On the weekend, the world is emerald. Beach foam. Park roam. Mall as home. We make the most of togetherness, forget we are houseless. When we park for the night, I reassure my daughter that this is temporary. Every time, she touches my hand. And she asks is it? Fate is a cruel bureaucrat behind a curtain. Pull those strings, make us hunger. Tomorrow, chance might make itself known: a phone call, a lotto ticket, a house falling from the sky. My daughter always wants to wear her ruby red slip-ons.
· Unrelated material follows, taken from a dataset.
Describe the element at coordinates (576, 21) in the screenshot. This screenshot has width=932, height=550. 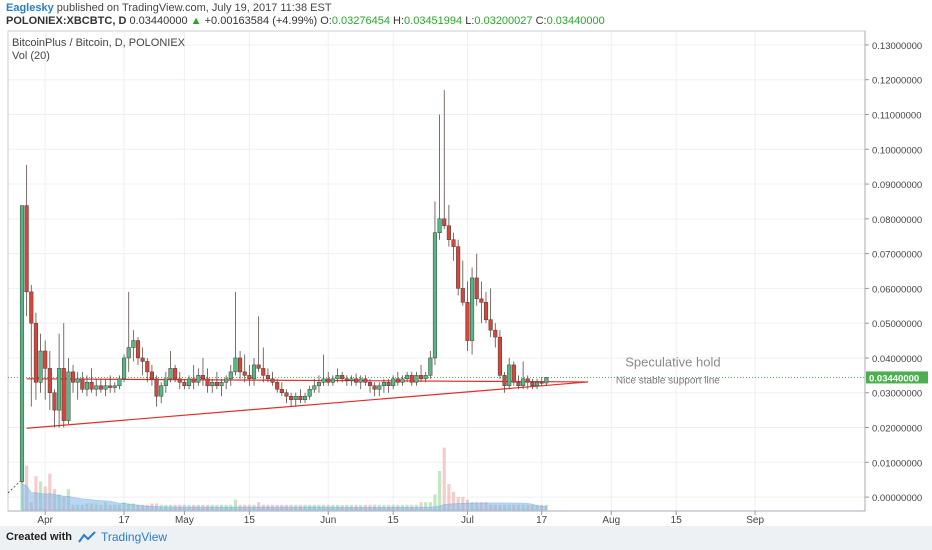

Curse Loop in The Housing Crisis

We are wreckage. A shipwreck nail is the first ingredient. Ingredients to make a curse include a sheet of metal, spite, a site. Sight unseen, us homeless are invisible, are many. How many times must I explain to Centrelink that yes I have “a house”. Our house, an amber station wagon, the back windows blacked out. Outside, we live in car parks, sea breeze for aircon. Their con: yes, we can support you… in approximately six to nine months. Months of this, of move-on notices–it’s enough to drive a man to curse. Curse the government, curse the rich, curse the bureaucracy, curse their heartlessness. Heart hungers. Hungry to see them held accountable. My account is emotionally empty, without water or salt: a ghost sea. See us sleeping rough, how we shiver. Shivering winter, my daughter’s lungs mucous and emergency. Emergency, offer her shelter while I pace the car park, restless. Restless, I go down to the shipwreck not far from this hospital and I prise a nail free. Free country if you’re wealthy, but if you’re poor, all you have is the crisis, the anger. Angry words carved into metal stolen from a worksite: the names of those in charge, the man who “served” us at the dole place. Place it in the ground at a location I shall not disclose. This close, chant and spit rip rain from sky. Sigh as hands shake, curse ends, torrent licks, bitumen floods. Flooded engine: just my luck, car won’t start. Startled and scarred, my daughter in her hospital bed, waiting for me to return, unsure if I ever will—how do you come back from this–she too is wreckage.


fall

as in downstairs into me over this the small ways a poem does
as if asteroid meteorite comet carving a path back to the expanse
of helium from which it was born mind the gaps I worry about my
89 year old mother in the bathroom at the shops walking the possibility of a hip, shattered on cement porcelain carpet her skin
a net of bruise, catching each day she asks why pre-dawn has arisen on
her leg her arm her hand sometimes we clasp things as they fall, I
explain to her, and she laughs tells me how the world is sliding into her
that old mate, gravity i cut her hair straight white cascade of plume
stories and lineage scatter as if feather to the floor when she showers,
she walks out with her mane over her face, head bent forward The
Grudge, I cry and we laugh such music circumvents dust and
ornaments chimes in the way memory is a chorus of birds each morn’
so past autumn, she is winter forevermore we both know a day will
come when the pull pulls her down to the ground and she will not
get up how a body without a spirit is a weight incalculable to carry
the fervour of blood’s cascade keeps us up at night, when we talk, my
mother imparts all the spells she has not yet taught my grimoire
expands as hers wanes, gibbous such is the way magic descends
night kisses her thigh and a nebula, purple in the loam blossoms

Scott-Patrick Mitchell is a WA-based queer non-binary poet who lives on Whadjuk Noongar Country. They were the recipient of 2022’s  Red Room Poetry Fellowship, Westerly’s 2022 Mid-Career Fellowship and the 2023 winner of The XYZ Prize for Innovation in Spoken Word. Their debut poetry collection Clean (Upswell Publishing, 2022) was shortlisted for The Prime Minister’s Literary Awards, The WA Premier’s Book Awards, The Victorian Premier’s Literary Awards and internationally in The Read Rainbow’s Best LGBTIQA+ Books of 2022 Awards. Mitchell is currently completing their second poetry collection which explores the parallel between the fragile ecosystem of the marine park Perth Canyon and the fragility of the houseless crisis taking  place in WA’s coastal car parks.